Yang pertama adalah CV. Sarana Multi Mulia, berlokasi di Desa Natai Sedawak. Perusahaan ini berhasil menyertifikasi 15.000 batang benih pre-nursery varietas DxP Dami Mas, serta 23.000 batang benih main nursery DxP FR.1 dan DxP FR.2. Benih-benih tersebut bersumber dari dua perusahaan nasional: PT. Dami Mas Sejahtera dan PT. Panca Surya Garden.
Lalu di Desa Kenawan, PT. Kenawan Agro Sejahtera menyertifikasi 10.000 batang benih main nursery varietas DxP BL.7, yang berasal dari sumber benih PT. PP London Sumatra Indonesia, Tbk., salah satu produsen benih unggul dengan rekam jejak panjang di industri sawit nasional.
Hari berikutnya, tim bergeser ke Desa Balai Riam.
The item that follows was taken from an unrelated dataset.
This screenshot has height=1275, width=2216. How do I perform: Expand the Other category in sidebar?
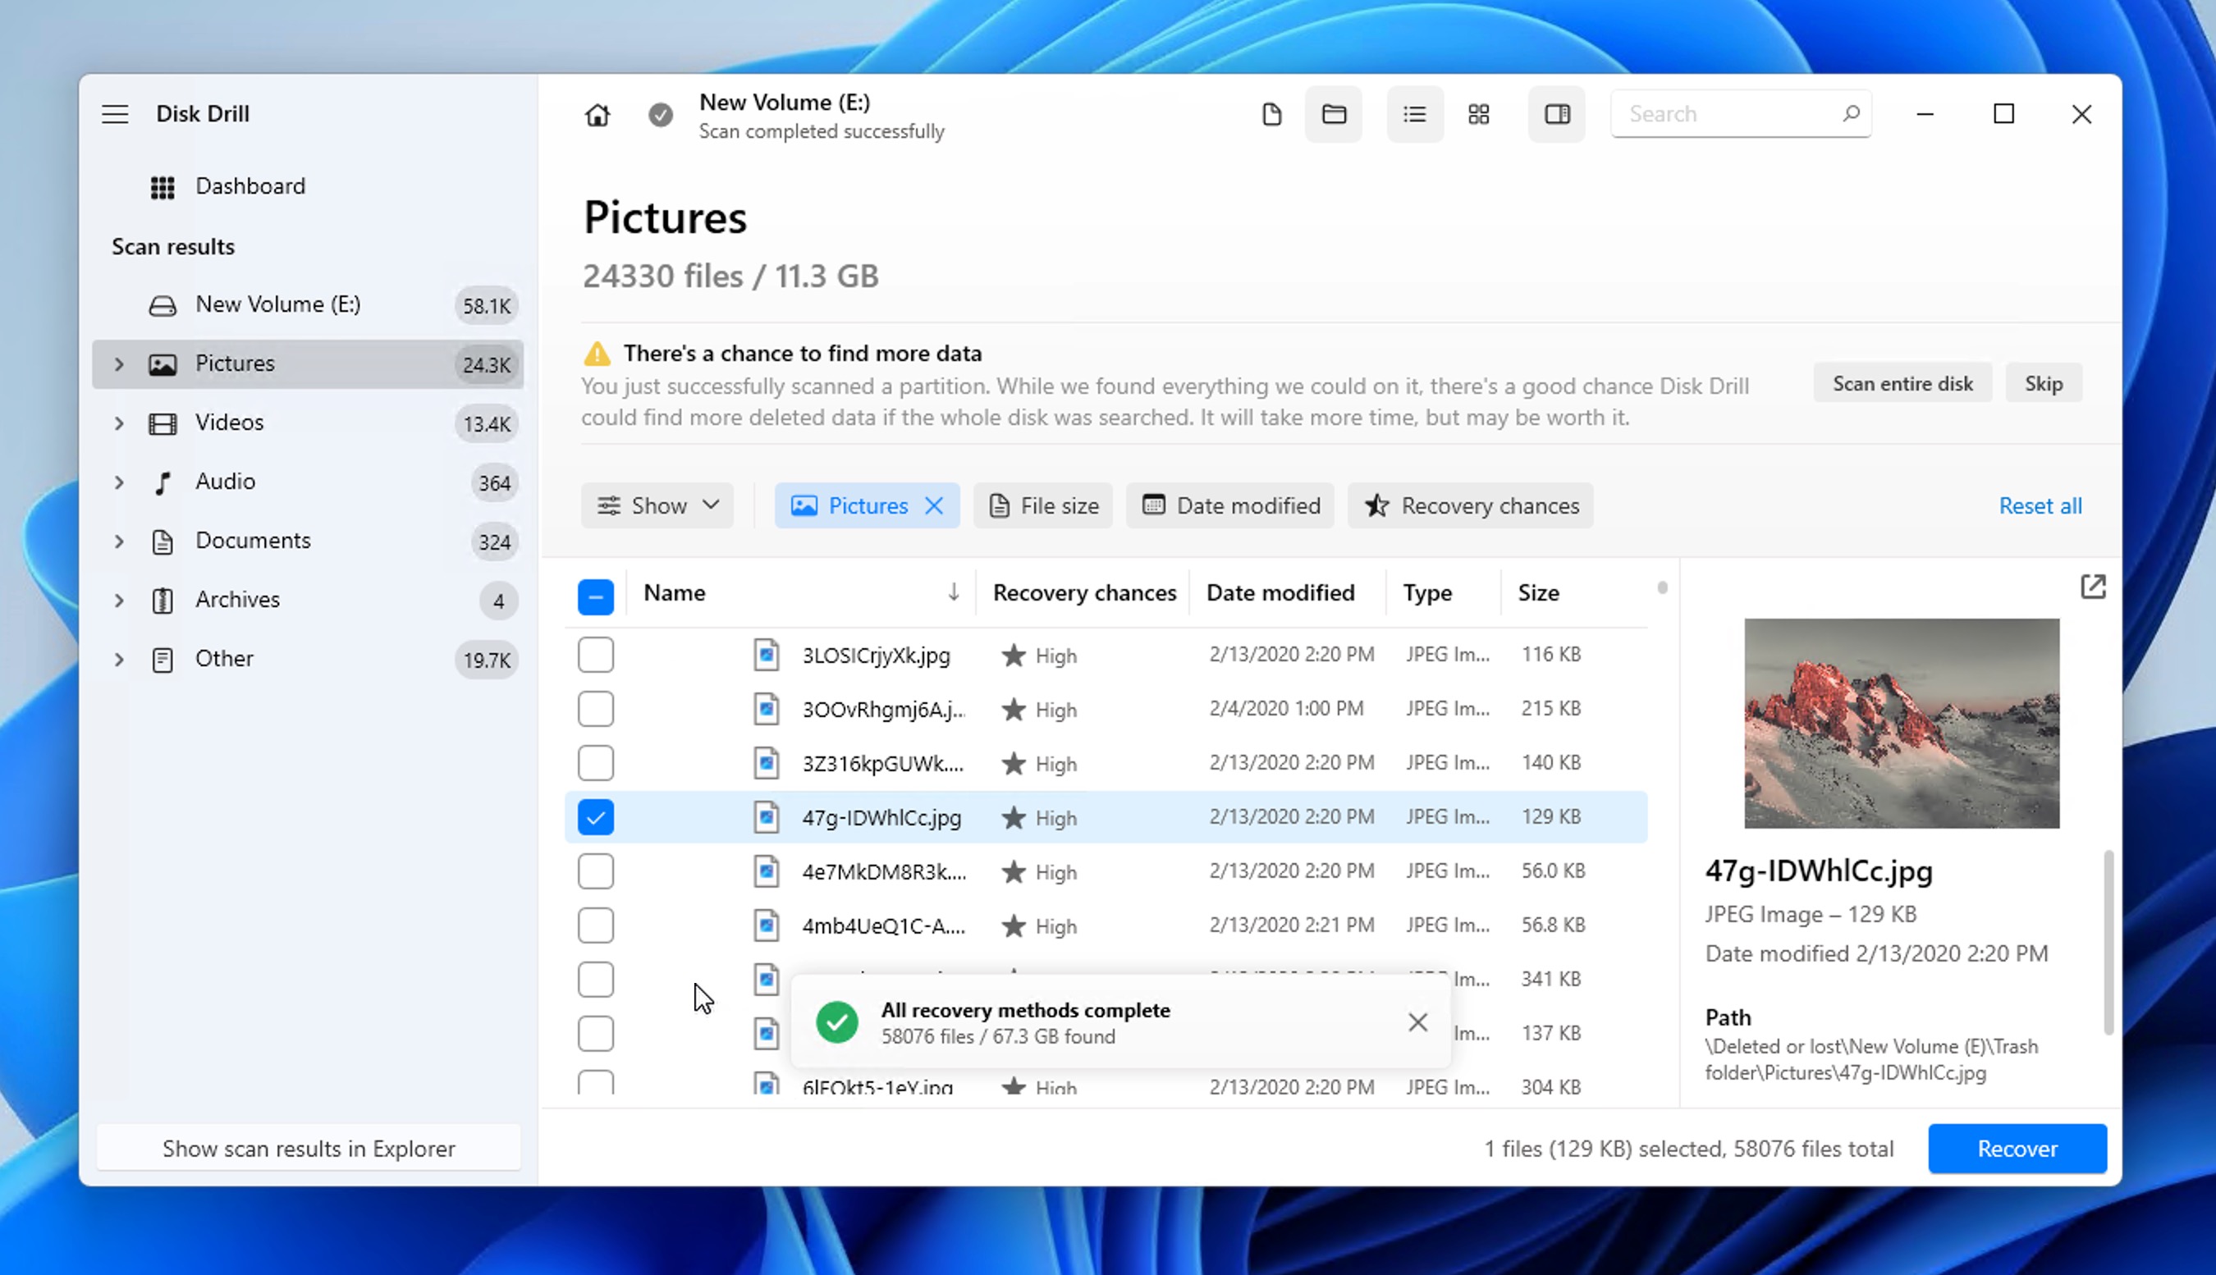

Di sana, CV. Bukit Sawa Makmur mencatatkan hasil sertifikasi benih sebanyak 9.218 batang sawit varietas DxP SJ.5 (Klon Dami Komposit) dari PT. Bina Sawit Makmur, Palembang. Varietas ini dikenal tahan terhadap kondisi iklim tropis ekstrem dan memiliki potensi hasil tandan buah segar yang tinggi.
Total lebih dari 57 ribu batang benih kelapa sawit di Sukamara kini mengantongi sertifikat resmi dari BP3B. Namun, David mengingatkan, sertifikasi hanyalah permulaan dari proses panjang menjaga mutu benih hingga ke tahap penanaman.
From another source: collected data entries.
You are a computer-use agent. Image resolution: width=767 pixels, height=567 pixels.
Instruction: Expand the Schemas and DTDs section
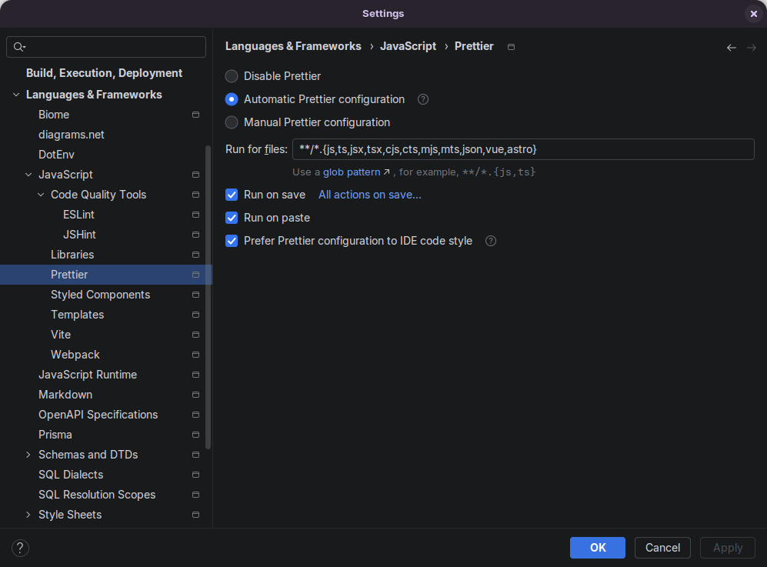click(x=28, y=455)
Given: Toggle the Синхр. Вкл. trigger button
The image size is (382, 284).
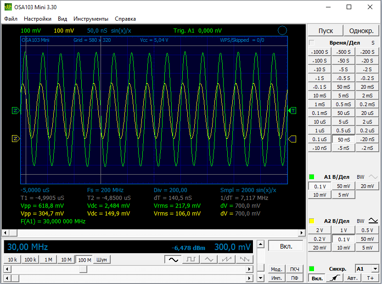Looking at the screenshot, I should tap(316, 278).
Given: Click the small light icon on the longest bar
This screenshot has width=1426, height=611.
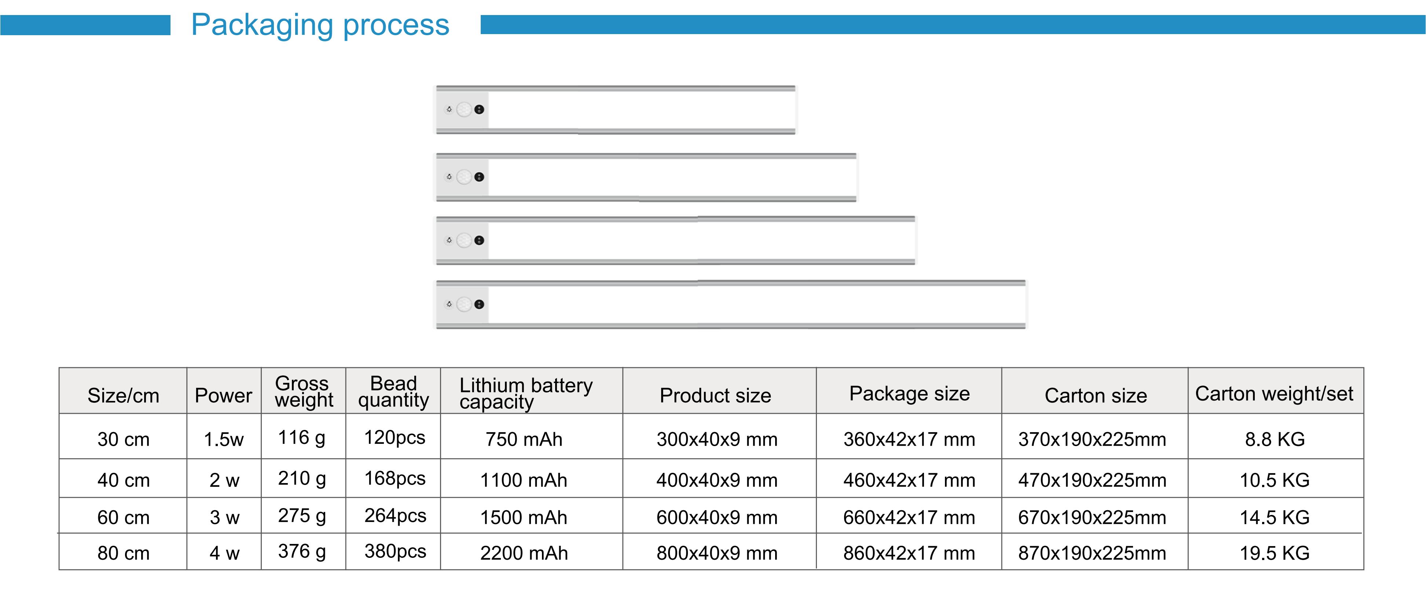Looking at the screenshot, I should click(x=449, y=304).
“Kami arahkan juga agar para pengusaha melakukan pembenahan berkelanjutan, baik dari sisi teknis budidaya maupun manajemen usaha pembibitan,” ujarnya.
Menurutnya, pengawasan rutin seperti ini akan terus dilakukan di seluruh wilayah Kalimantan Tengah. Standar yang digunakan mengacu pada Keputusan Menteri Pertanian RI Nomor 4 Tahun 2025, yang mengatur produksi, sertifikasi, peredaran, dan pengawasan benih kelapa sawit secara nasional.